### [Source passage]

The good music era came to an end in 1970 when the Brinsfield Broadcasting Company, owned by J. Stewart Brinsfield Sr. and Jr., acquired WRVC for $80,000. The call letters were changed to WOWI-FM on May 21, 1970; the FM suffix was dropped on March 11, 1971. While the station originally ran an automated "Solid Gold Rock and Roll" format, it flipped to progressive rock on May 15, 1971. Additionally, the station raised its power to 18,500 watts in two stages in 1971, then to 50,000 watts in 1973.

One particular air personality sparked controversy. In October 1972, John Frank Nesci was indicted by the United States District Court for the Eastern District of Virginia on federal obscenity charges for playing lyrics on June 8 that the court refused to transcribe in its indictment. Those lyrics came from an altered version of "Country Joe McDonald's Fish Chant" from the film Woodstock, with the chant of "F-I-S-H" altered to "F-U-C-K". Nesci's lawyers motioned to dismiss the case in November, saying that the relevant law was being used to punish him for his anti-war and other broadcasts, including reading the license plate numbers of unmarked police vehicles on air. While Nesci lost his job, the case was dismissed in early December, as station management had no involvement and it was no longer a wise use of time to prosecute the case.

===Switch to urban contemporary===
In 1974, Metro Communications Corporation—which changed its name to Willis Broadcasting Corporation in 1976—acquired WOWI from Brinsfield for $765,000; at the same time, it acquired Norfolk AM station WWOC in a separate transaction. Metro was headed by Bishop L. E. Willis, president of the Atlantic National Bank and pastor of the Garden of Prayer Church of God in Christ; at the time, Hampton Roads had one African American-oriented radio station, WRAP, but it was European-American-owned. WWOC and WOWI represented the first black-owned stations in the region.

### [To do]
[1] From the WOWI passage, list every organization it names, such as companies, courts, banks, and churches.
[2] Please turn the paragraph of the WOWI passage beginning "In 1974, Metro Communications Corporation" into a short bulleted list that keeps its main facts.
[3] Write what comes next in the WOWI passage, picking up after its final sentence.
These items come from a different source than the WOWI passage.

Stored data
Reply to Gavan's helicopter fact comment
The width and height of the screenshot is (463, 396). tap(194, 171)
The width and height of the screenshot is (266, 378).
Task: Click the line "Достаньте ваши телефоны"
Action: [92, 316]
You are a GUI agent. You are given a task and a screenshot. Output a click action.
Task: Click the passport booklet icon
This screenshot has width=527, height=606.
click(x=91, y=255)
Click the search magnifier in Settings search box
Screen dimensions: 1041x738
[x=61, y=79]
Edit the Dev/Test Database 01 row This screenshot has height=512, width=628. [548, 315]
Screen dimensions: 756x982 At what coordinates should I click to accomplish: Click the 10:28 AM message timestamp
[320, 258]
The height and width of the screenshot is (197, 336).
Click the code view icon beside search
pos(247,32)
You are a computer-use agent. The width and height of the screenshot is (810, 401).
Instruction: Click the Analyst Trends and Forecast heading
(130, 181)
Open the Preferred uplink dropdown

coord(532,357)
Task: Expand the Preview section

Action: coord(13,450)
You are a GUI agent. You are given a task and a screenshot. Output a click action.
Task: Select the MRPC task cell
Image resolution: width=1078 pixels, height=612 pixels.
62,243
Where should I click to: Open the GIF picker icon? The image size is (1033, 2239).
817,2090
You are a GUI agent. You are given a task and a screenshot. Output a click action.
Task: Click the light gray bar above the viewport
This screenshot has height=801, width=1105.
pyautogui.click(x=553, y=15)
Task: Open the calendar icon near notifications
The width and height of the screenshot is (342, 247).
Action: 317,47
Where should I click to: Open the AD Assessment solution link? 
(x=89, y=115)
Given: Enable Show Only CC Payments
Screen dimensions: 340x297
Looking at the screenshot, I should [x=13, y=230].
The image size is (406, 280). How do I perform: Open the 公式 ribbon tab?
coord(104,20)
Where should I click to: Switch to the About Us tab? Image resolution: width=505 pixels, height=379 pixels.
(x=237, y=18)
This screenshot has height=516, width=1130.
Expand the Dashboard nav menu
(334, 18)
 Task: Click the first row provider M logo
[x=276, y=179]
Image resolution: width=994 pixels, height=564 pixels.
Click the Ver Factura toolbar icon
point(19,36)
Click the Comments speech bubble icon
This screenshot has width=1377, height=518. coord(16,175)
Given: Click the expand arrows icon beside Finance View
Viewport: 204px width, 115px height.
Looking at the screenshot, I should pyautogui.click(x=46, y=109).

### [Answers per task]
[1]
- Brinsfield Broadcasting Company
- United States District Court for the Eastern District of Virginia
- Metro Communications Corporation (later Willis Broadcasting Corporation)
- Atlantic National Bank
- Garden of Prayer Church of God in Christ

[2]
- In 1974, Metro Communications Corporation bought WOWI from Brinsfield for $765,000. The company became Willis Broadcasting Corporation in 1976.
- In a separate transaction, it also bought the Norfolk AM station WWOC.
- Metro was headed by Bishop L. E. Willis, president of the Atlantic National Bank and pastor of the Garden of Prayer Church of God in Christ.
- Hampton Roads then had one African American-oriented station, WRAP, which was European-American-owned.
- WWOC and WOWI were the region's first black-owned stations.

[3]
Even though one newspaper article claimed that WOWI was top-rated in the area at the time of the Willis purchase, that was not the case according to Arbitron, whose survey earlier in the year had given the station a 1.7 rating—far behind market leader WRAP at 19.4. WOWI switched to an urban contemporary format, the first of its kind on FM.

The late 1970s presented WOWI with a near-existential crisis. In the culmination of a 15-month investigation by the Federal Communications Commission, the FCC designated the station's license renewal for hearing. Key in the case were three allegations: one that the station's sales manager in 1975 and 1976 used coercion and threats of boycotts to secure advertising from Coca-Cola, Sears and a Norfolk tire shop; another about the airing of misleading advertising and information about illegal lotteries; and another alleging Willis had taken over station WBLU at Salem. The case was ended in 1982 when an administrative law judge recommended a $10,000 fine to Willis and the renewal of its licenses.

For the first few years, WOWI was automated, but by 1980, the station had added live air talent. However, turnover meant that the station's ratings suffered in the 1980s, and in 1984, a competitor emerged: WMYK. In response, WOWI retooled, adopting the moniker "Hot 103". In addition, Willis turned down a sale offer from Glenn Mahone, owner of WPLZ-FM in Petersburg.

===Ratings rise===
After 15 years, Willis sold WOWI in 1989 to Ragan Henry and his U.S. Radio Company for $8.3 million. The new ownership tweaked the station's format to be faster-paced and include more rap and dance music. WOWI's ratings surged; from 1990 to 2000, WOWI led the Hampton Roads ratings and posted a double-digit ratings figure in all but one year. In the second half of the 1990s, WOWI also took the mantle of top-billing station in the market. The station also was the first urban-format outlet in the United States to break gospel artist Kirk Franklin, playing "Why We Sing"; soon, WGCI-FM followed, and Franklin's career surged.

U.S. Radio was sold to Clear Channel Communications, forerunner to iHeartMedia, in a $140 million, 18-station transaction in 1996. In the 2000s, WOWI fell to second place behind Entercom-owned WVKL.